Sideways

So, early this week, I saw Sideways. Without a doubt, the best thing about it was the bleu cheese burger that accompanied it, since I was at the Alamo Drafthouse, prince among movie theaters that it is. Other than that… this review is going to have spoilers, because it’s hard enough to come up with anything to say even if I don’t worry about them.

It’s one of those movies about nothing. You know the type, because it’s predicated on the American short story form from the 1960s or so through today. Take a few people, or maybe only one, and insert them in a situation. Take some time period (between hours and days) in which you paint a portrait of their lives. Then, in the last moment of the story, the person (or people) breaks free, effects some kind of change, and whatever happens to them next would be far too bourgeois to actually mention, because it was all about painting the picture and then escaping from it.

So. You have a plot such as it is, which consists of a failed actor (Joey Tribbiani at his logical mid-life extension) and a substantially more-failed writer on a trip through SoCal wine country (which you the viewer should interpret as a trip to escape from their lives) for a week, and the antics they get into, which mostly consists of falling in love with a couple of local wine-country chicks. The wacky twist is that the actor is going to get married at the end of the week.

The acting was somewhere between good and great. The story was sufficiently un-engrossing that when people showed up at the 20% full theater a few minutes after the movie was in progress and chose to sit right next to me, my natural discomfort around strangers was far more forebrained than what was happening on the screen. I eventually moved down a couple of seats, so that was pleasant, probably the third best thing that happened while I was watching the movie.

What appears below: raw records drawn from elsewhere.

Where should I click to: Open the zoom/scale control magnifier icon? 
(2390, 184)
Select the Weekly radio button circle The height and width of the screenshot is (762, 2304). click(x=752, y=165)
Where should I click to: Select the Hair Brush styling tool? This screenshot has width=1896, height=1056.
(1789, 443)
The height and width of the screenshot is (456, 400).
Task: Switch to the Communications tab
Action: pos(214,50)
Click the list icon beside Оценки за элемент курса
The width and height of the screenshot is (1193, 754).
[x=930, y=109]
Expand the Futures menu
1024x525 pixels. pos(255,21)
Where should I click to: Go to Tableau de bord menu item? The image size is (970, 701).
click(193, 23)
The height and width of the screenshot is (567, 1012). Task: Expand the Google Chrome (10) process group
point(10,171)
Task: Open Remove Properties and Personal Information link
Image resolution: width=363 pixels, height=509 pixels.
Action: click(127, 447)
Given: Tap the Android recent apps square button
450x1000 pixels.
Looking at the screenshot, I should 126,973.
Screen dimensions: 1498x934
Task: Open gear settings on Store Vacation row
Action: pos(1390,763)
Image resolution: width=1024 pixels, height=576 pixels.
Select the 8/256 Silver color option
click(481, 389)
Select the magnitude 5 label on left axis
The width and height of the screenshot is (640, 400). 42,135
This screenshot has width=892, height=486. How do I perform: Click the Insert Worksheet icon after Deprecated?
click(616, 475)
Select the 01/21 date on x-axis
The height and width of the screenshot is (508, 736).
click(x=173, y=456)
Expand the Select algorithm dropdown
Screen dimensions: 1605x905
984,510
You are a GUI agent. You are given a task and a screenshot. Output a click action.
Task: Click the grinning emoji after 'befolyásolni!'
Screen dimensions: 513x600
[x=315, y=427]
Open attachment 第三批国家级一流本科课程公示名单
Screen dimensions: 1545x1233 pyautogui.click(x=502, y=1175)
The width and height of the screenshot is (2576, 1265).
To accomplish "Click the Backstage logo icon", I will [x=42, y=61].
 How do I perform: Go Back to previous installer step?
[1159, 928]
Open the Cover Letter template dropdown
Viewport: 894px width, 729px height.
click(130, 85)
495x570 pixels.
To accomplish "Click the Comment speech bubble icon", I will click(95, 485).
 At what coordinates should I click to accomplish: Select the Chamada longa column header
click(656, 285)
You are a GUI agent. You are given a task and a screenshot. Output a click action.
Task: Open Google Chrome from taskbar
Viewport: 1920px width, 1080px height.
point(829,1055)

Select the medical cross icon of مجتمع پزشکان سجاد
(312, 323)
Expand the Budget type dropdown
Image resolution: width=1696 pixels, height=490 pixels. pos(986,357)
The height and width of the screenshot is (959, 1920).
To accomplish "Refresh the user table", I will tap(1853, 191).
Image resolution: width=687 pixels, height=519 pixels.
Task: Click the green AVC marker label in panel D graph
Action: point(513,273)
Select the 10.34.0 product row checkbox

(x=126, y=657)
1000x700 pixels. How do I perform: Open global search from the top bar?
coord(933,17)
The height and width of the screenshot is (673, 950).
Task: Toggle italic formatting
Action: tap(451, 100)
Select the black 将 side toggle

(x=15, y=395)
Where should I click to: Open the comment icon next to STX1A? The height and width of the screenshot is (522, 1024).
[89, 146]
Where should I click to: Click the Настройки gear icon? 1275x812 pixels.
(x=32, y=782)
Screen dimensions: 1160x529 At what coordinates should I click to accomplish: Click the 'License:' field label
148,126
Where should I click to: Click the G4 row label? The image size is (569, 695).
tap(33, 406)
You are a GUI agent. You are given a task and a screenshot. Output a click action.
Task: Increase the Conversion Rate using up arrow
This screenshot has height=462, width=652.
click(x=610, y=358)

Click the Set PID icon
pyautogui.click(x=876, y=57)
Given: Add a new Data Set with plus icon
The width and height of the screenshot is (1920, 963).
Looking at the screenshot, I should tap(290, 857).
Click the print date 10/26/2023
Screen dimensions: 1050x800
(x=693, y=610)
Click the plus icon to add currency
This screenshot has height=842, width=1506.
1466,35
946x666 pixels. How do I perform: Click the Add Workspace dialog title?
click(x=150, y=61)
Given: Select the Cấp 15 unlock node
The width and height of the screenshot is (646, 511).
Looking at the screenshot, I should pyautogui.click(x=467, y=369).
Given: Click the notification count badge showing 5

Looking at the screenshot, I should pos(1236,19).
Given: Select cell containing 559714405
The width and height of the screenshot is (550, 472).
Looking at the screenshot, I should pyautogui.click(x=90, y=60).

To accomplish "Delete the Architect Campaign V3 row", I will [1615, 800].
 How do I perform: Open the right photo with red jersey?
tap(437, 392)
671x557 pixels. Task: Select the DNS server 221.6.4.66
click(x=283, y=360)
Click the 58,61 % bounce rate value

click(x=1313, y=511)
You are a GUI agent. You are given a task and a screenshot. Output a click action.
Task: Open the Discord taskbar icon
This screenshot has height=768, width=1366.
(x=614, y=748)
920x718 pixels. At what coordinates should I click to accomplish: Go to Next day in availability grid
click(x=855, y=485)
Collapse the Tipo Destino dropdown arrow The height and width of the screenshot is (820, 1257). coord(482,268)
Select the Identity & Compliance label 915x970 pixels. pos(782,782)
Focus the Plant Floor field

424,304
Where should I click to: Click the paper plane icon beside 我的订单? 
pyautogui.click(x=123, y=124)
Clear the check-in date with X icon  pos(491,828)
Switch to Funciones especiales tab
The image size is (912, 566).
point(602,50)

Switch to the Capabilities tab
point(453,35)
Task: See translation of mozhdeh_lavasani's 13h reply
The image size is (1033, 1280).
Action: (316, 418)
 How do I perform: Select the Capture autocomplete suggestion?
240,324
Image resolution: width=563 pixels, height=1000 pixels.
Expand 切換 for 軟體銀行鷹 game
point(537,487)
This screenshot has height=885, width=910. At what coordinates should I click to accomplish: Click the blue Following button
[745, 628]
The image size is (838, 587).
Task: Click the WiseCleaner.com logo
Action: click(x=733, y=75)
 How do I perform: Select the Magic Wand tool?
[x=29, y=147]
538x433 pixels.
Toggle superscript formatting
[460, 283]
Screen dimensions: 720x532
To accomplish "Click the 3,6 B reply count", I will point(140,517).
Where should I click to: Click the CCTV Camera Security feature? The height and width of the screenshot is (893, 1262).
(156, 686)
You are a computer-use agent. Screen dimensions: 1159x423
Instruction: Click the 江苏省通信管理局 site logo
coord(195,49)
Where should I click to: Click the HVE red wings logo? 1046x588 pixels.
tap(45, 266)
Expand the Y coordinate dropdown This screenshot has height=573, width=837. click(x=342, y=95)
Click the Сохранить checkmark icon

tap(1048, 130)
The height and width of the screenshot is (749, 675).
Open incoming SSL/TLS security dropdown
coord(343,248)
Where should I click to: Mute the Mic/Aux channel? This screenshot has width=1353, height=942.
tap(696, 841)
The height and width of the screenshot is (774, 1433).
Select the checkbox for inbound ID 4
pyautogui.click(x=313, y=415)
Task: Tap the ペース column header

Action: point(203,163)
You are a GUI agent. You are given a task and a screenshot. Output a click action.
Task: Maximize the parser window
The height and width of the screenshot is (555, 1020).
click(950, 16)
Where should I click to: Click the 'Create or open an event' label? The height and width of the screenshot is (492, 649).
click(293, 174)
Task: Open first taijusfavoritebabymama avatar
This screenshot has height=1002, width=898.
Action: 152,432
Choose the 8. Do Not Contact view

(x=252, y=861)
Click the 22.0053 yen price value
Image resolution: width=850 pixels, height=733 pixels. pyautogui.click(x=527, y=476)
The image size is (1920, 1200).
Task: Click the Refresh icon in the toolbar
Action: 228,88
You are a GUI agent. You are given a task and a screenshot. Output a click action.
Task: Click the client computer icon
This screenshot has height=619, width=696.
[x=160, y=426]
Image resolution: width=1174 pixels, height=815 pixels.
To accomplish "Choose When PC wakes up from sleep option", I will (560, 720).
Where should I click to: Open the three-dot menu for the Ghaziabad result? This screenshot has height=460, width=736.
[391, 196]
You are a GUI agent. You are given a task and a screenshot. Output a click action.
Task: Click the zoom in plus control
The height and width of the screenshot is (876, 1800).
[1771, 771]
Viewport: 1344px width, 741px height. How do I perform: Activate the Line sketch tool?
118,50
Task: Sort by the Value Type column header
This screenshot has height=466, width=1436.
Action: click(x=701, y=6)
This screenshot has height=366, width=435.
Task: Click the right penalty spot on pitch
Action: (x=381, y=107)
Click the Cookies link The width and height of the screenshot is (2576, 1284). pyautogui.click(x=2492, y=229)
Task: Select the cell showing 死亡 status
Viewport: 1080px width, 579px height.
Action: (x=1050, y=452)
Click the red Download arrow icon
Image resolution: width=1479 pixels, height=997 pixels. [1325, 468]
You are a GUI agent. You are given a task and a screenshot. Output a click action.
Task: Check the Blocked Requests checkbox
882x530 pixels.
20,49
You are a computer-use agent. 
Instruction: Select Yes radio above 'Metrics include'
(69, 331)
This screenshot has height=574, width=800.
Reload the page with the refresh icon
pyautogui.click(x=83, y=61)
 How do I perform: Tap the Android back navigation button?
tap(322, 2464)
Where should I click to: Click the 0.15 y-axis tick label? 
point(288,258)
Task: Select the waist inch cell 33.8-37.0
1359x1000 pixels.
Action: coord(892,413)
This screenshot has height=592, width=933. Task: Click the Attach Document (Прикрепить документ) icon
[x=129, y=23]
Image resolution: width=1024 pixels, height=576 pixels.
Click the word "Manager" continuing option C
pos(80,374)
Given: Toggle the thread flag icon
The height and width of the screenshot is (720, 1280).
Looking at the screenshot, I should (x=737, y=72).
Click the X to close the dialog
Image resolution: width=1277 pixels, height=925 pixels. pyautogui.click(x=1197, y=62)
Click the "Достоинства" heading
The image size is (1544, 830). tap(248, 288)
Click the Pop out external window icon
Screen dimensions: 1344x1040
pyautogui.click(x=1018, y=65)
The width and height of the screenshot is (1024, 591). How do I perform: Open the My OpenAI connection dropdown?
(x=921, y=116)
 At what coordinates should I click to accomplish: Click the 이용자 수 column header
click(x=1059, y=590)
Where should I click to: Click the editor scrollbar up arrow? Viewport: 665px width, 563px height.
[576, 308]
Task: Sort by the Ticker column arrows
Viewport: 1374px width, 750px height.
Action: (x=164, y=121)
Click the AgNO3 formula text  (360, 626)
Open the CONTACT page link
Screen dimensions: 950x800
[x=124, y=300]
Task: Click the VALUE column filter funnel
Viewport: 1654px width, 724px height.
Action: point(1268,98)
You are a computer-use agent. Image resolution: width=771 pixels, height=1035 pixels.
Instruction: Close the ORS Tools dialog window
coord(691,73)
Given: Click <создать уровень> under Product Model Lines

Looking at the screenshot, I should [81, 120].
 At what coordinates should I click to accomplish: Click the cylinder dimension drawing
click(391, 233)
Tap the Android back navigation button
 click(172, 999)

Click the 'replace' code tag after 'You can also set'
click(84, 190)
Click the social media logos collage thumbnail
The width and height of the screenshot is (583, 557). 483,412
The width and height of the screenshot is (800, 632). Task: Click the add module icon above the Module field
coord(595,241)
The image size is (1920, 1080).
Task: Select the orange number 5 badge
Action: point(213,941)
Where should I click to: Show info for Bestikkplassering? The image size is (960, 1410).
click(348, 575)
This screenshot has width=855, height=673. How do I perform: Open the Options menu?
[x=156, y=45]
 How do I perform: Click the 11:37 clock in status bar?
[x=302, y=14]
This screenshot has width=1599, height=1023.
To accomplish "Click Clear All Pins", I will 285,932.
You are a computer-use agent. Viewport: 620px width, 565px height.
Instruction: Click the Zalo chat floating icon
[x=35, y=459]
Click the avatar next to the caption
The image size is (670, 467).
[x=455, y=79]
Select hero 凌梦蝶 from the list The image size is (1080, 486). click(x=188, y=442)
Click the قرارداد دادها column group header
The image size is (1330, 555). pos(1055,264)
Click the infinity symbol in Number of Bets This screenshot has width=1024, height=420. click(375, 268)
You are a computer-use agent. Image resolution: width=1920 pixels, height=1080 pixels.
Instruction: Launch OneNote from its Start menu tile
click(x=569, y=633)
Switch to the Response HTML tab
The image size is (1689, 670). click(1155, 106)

The thing it had the most going for it, aside from the acting, was the whole wine-snobbery schtick. You could tell they were serious, the kinds of things that wine connoisseurs actual say, and that they meant them. But when you got away from that, and they were describing various wines in the ways that these people never do, at least in public… there was some real love there, the kind of thing that makes you believe that maybe you should have certain bottles from certain vineyards stored away, to enjoy just when they reach their peaks.

So, missing plot, good acting, good dialogue, and decent subject matter. Plus, a couple of distinctly hilarious scenes (one about merlot, another with a naked towtruck driver who probably looks about the way you think he does), which were the second and fourth best things about the movie. No, second and fifth, because the creme brulee I had for dessert was moderately divine.

The funny thing is, the review ends up looking, at least to me, like I liked it. Which in some ways I did. I’m totally onboard with there having been actor nominations. But Best Picture? I weep for 2004, that this was on the list of best films of the year.